At the beginning of March, the government announced a decision that by May 15 all wheat, rye, barley, oats, maize, soybeans, and sunflowers intended for export from Hungary must be declared in advance to the National Food Chain Safety Office (Nébih). If the quantity intended for export threatens Hungarian supply, the state will buy the grains.
The European Commission also wants to know how much grain is in stock in the EU; they have imposed a monthly reporting obligation for Member States.
In response to Népszava‘s query, the Ministry of Agriculture wrote that since the introduction of the provision, a total of about 3 million tonnes of crops have been declared for export, the same as in previous years, and there was no justification for the exercise of the right of first refusal. The notification obligation was recently extended until mid-July.
The ministry did not reply to the question as to whether a further extension could be expected after that.

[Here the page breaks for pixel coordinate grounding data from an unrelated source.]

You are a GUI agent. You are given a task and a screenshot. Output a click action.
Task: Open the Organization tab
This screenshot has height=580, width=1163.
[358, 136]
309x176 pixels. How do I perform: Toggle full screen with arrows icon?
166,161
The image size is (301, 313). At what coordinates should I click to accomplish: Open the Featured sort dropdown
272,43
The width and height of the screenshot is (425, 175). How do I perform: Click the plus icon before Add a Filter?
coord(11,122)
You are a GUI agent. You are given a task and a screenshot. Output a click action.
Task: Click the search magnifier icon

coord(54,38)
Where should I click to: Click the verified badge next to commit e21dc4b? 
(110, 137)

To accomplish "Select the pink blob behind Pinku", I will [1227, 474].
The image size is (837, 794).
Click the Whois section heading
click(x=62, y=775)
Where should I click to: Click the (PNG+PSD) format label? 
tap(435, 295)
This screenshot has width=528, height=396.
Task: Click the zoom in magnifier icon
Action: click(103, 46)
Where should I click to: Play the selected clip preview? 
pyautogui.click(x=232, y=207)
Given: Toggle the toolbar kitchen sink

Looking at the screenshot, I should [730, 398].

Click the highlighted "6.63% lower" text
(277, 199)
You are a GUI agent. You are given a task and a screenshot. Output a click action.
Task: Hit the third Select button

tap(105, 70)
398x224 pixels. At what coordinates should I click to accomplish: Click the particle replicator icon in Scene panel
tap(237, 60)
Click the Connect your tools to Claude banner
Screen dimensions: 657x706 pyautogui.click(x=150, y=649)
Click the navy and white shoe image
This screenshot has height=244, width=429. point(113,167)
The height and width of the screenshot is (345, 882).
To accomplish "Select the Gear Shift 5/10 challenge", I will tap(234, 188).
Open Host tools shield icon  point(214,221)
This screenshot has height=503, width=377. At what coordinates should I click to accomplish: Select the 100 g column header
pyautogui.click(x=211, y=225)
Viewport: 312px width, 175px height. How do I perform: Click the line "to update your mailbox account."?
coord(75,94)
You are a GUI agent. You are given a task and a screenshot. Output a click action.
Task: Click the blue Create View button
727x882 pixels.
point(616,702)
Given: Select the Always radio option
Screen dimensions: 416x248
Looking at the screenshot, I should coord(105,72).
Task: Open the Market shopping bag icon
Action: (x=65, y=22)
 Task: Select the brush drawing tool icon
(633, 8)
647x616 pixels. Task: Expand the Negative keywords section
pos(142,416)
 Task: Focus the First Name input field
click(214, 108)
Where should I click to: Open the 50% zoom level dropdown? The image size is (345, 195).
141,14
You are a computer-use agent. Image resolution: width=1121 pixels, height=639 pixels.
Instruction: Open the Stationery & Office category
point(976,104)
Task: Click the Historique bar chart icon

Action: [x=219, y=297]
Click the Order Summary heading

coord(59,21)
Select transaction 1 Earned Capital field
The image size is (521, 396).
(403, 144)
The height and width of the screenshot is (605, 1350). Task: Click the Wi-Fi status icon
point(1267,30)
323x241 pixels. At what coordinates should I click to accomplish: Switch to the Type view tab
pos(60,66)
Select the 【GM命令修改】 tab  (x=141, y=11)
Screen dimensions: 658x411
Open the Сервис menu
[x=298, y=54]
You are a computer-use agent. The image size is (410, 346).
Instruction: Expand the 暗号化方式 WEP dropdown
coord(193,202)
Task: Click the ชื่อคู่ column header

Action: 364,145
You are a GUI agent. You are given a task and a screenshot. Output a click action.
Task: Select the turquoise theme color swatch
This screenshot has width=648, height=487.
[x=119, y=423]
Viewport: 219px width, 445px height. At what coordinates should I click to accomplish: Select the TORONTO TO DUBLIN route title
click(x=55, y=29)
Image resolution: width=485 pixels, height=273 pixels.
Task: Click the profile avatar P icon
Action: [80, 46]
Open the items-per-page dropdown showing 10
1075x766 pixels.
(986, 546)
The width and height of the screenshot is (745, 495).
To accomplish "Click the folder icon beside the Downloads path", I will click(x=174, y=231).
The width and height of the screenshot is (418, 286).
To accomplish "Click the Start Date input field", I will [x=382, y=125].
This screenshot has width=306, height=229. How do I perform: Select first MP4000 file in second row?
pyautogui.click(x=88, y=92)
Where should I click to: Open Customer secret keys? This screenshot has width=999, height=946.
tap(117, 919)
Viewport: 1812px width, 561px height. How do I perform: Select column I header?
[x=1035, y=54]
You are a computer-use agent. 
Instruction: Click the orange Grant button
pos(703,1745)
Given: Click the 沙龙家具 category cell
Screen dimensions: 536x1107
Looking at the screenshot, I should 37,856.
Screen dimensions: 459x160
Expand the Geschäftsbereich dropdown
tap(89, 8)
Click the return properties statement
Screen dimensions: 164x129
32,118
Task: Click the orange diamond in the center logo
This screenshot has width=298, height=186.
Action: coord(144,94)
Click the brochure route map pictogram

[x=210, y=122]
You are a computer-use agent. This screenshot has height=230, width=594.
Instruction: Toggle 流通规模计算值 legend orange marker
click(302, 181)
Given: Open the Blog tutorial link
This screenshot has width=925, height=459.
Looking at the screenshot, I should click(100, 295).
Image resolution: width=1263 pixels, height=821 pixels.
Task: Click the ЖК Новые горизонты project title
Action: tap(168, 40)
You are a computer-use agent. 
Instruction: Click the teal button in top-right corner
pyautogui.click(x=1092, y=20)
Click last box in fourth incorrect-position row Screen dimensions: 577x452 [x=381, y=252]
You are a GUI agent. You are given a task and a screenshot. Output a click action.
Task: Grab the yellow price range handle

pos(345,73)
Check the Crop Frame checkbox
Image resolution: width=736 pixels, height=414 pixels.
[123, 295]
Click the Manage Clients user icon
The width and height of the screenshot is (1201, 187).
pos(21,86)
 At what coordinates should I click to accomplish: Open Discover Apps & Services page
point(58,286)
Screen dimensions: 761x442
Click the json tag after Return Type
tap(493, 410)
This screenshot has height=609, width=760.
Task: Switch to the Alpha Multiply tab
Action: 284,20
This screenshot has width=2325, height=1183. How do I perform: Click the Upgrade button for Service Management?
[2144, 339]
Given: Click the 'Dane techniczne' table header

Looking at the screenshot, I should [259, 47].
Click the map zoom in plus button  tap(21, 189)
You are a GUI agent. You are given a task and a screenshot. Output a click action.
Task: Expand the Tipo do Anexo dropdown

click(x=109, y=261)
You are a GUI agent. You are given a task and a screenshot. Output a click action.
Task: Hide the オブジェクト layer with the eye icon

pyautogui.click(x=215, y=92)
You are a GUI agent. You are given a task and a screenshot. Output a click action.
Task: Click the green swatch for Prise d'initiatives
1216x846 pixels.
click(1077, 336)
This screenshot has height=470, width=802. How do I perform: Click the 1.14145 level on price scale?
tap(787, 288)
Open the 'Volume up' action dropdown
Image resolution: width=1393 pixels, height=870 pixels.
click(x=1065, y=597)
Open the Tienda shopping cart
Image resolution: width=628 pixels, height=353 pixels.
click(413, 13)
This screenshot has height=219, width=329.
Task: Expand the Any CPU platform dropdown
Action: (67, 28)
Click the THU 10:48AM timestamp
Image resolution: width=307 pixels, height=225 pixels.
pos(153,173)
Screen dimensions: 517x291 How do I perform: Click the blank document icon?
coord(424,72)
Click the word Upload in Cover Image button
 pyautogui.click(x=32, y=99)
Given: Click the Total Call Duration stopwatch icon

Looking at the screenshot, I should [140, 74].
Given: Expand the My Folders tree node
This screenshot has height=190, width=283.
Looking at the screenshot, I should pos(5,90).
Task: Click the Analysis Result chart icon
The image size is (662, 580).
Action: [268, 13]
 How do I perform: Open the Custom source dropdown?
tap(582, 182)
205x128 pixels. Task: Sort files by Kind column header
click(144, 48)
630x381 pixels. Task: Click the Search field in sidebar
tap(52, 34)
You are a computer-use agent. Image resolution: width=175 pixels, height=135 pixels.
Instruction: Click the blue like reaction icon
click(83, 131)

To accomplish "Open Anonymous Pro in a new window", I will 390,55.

The Democratic Coalition has criticized the government for not preventing the exports despite having pre-emption rights to do so. Party lawmaker Zoltán Varga said in an online press conference on Monday: since Ukraine was one of the world’s largest grain exporters, it has been obvious for months that the war there would result in a shortage of grains. The shortage will make prices significantly higher, with the Grains Association expecting around a 40 percent increase, he added.
The state could use its pre-emption rights and accumulate reserves, preventing a domestic shortage and a drastic increase in the price of bread, said Varga, deputy head of the parliamentary agricultural committee.